Teachers across the city staged peaceful pickets in front of their respective schools Monday during a one-day strike.

The walkout – part of rotating strike action around the province – took place on the first day of stage two job action by the B.C. Teachers’ Federation which is in a contract dispute with the province.

“I’m here to support the teachers…the composition of classes today sure isn’t what it was like when I was at school more than 30 years ago,” said Jim Sinclair, president of the B.C. Federation of Labour, who joined picketers in front of Carihi Secondary.

All students in the Campbell River School District, along with the North Island district, returned to classes on Tuesday. No further job action is planned for this week at local schools, but if the contract dispute escalates – with more teachers’ strike action and/or lockouts by the province – there will be consequences for students.

In his latest letter to parents and guardians, school district superintendent Tom Longridge expressed his concern for Grade 12 students.

“Understandably, (the May 22) announcement by the BC Public School Employers’ Association to lock out secondary teachers on June 25-26 has caused a great deal of concern about this year’s graduation ceremonies,” he wrote. “This is an important educational milestone for students and parents and School District 72 administration will ensure that the formal graduation ceremonies continue as scheduled.”

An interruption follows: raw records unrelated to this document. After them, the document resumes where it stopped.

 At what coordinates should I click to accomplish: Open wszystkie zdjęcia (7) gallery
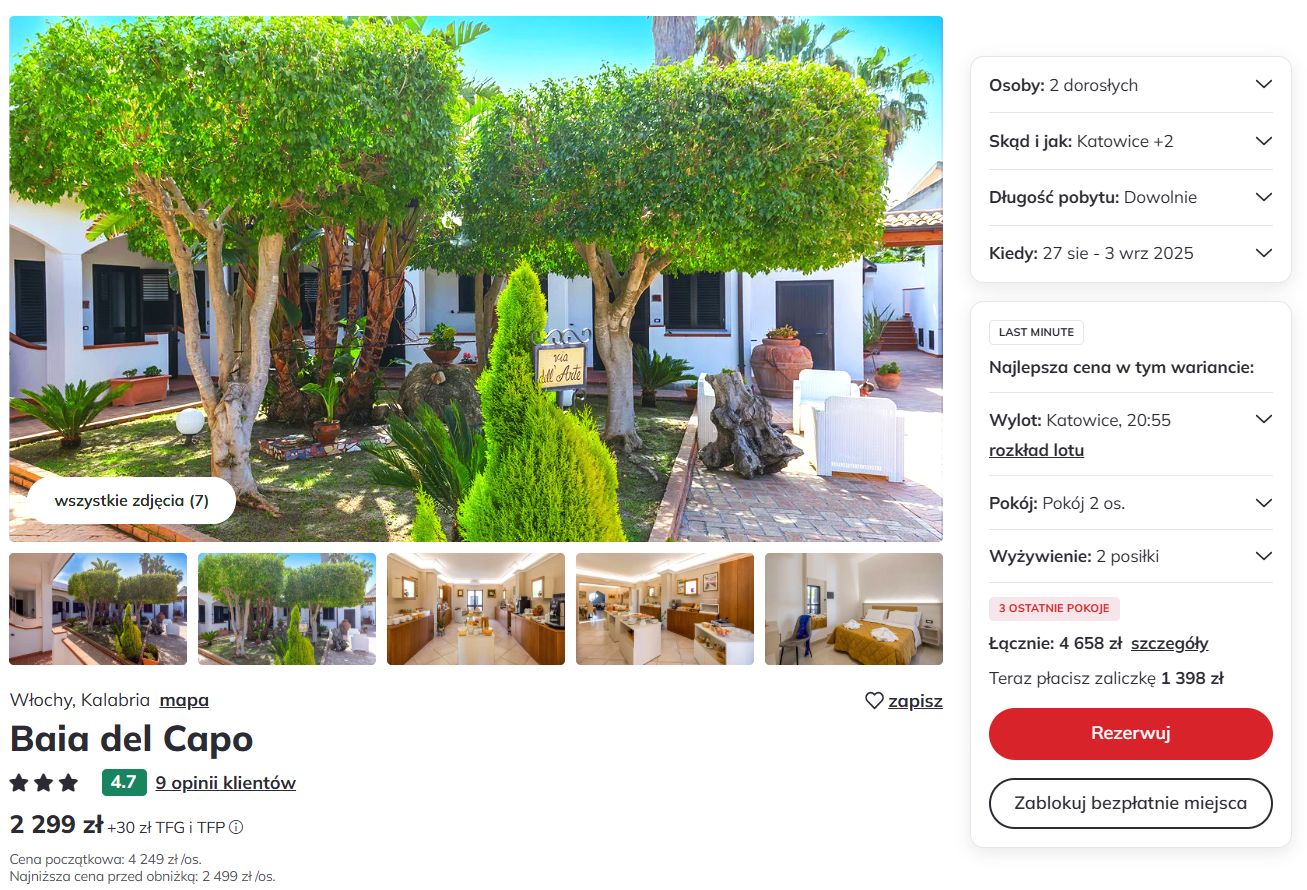pyautogui.click(x=131, y=501)
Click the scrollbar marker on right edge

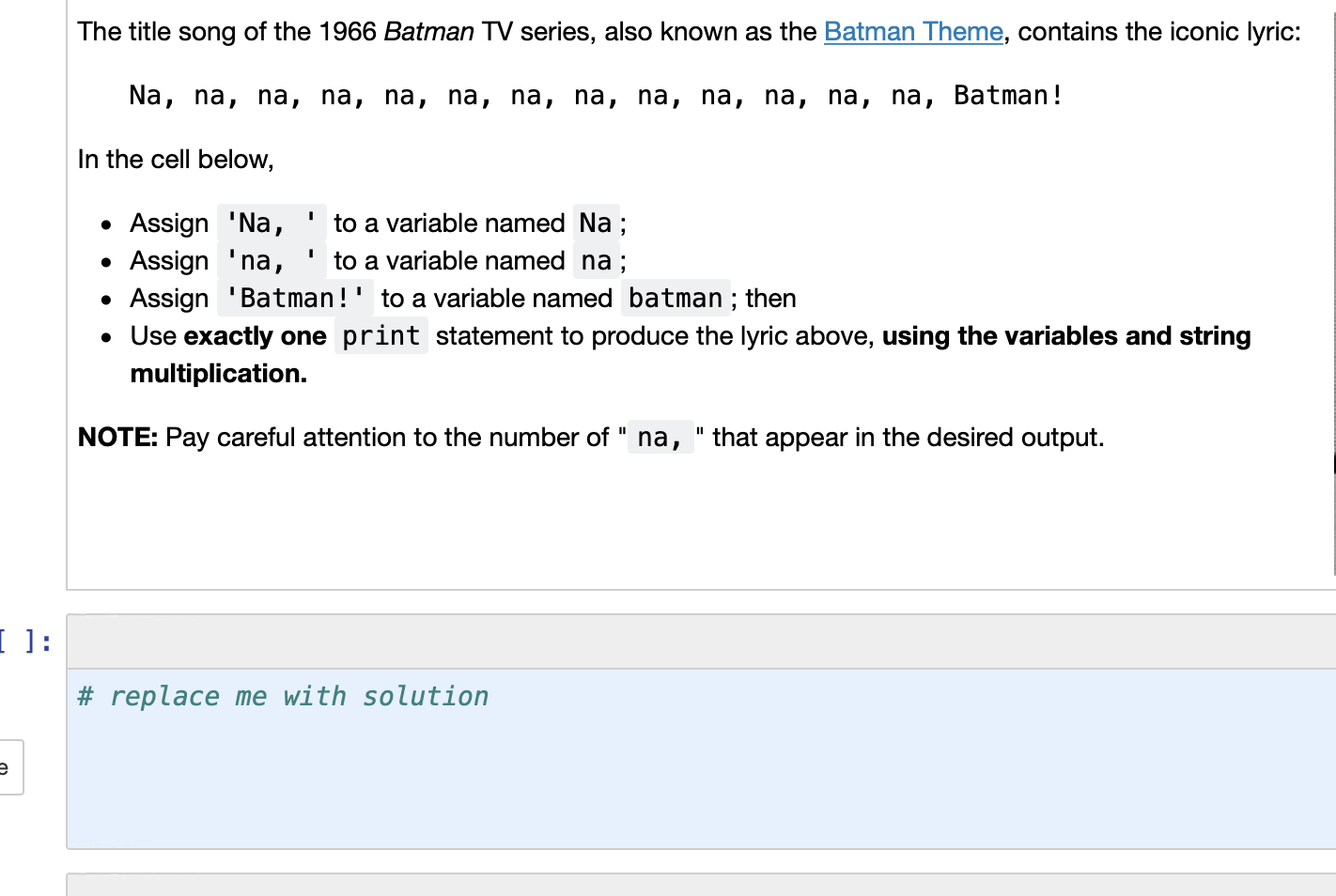click(1332, 462)
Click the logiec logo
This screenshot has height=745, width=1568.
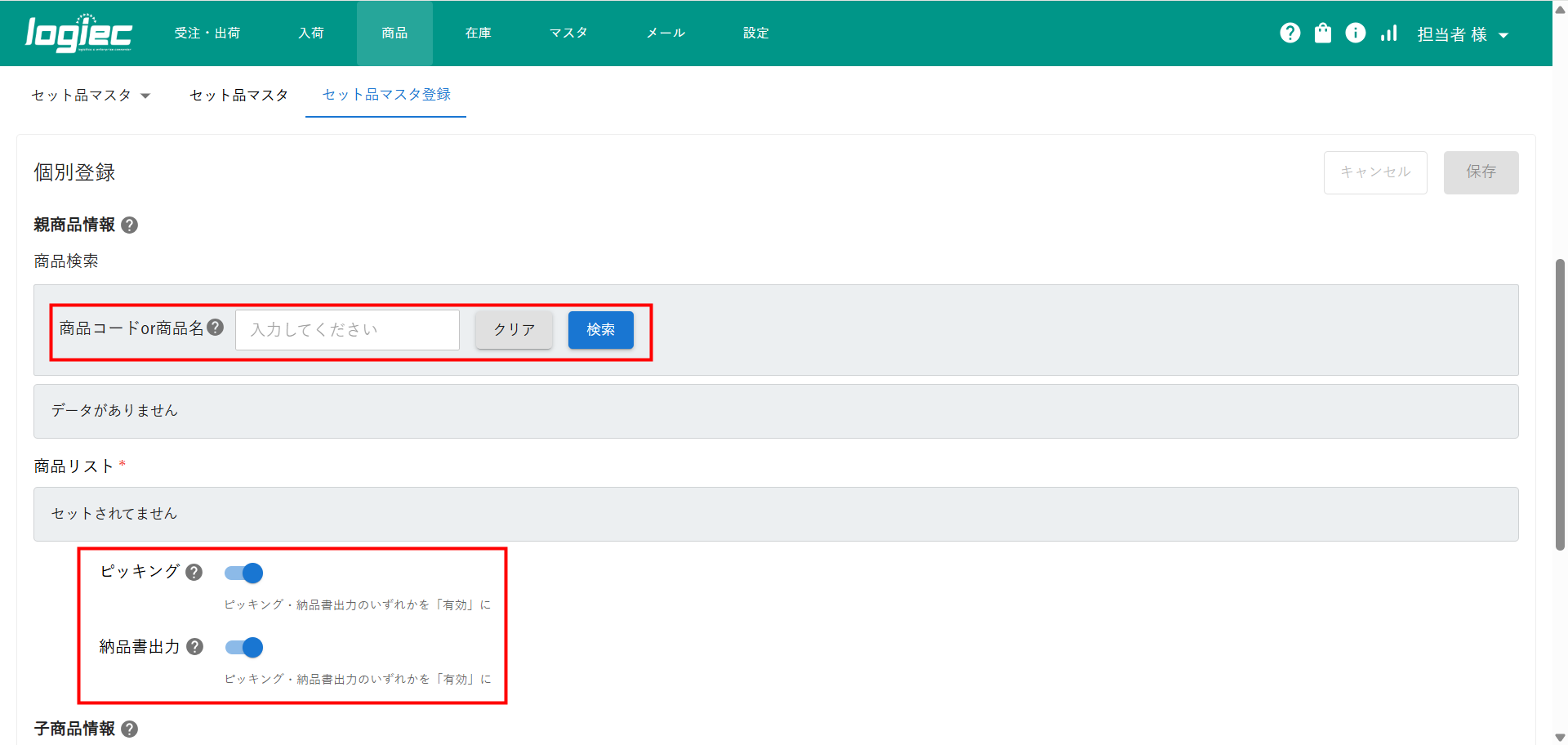[x=78, y=33]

As od Monday, teachers are prohibited from being at school more than 45 minutes before and after class time, and they are forbidden from working during recess or lunch hour. In addition, all secondary teachers will be locked out on June 25-26, and both elementary and secondary teachers are to be locked out on June 27.

As a result of these latest directives, said federation president Jim Iker, extra-curricular activities could be cancelled and final exams for some senior secondary students will not be marked.

The teachers are asking for more money, smaller class sizes and more support for students with special needs.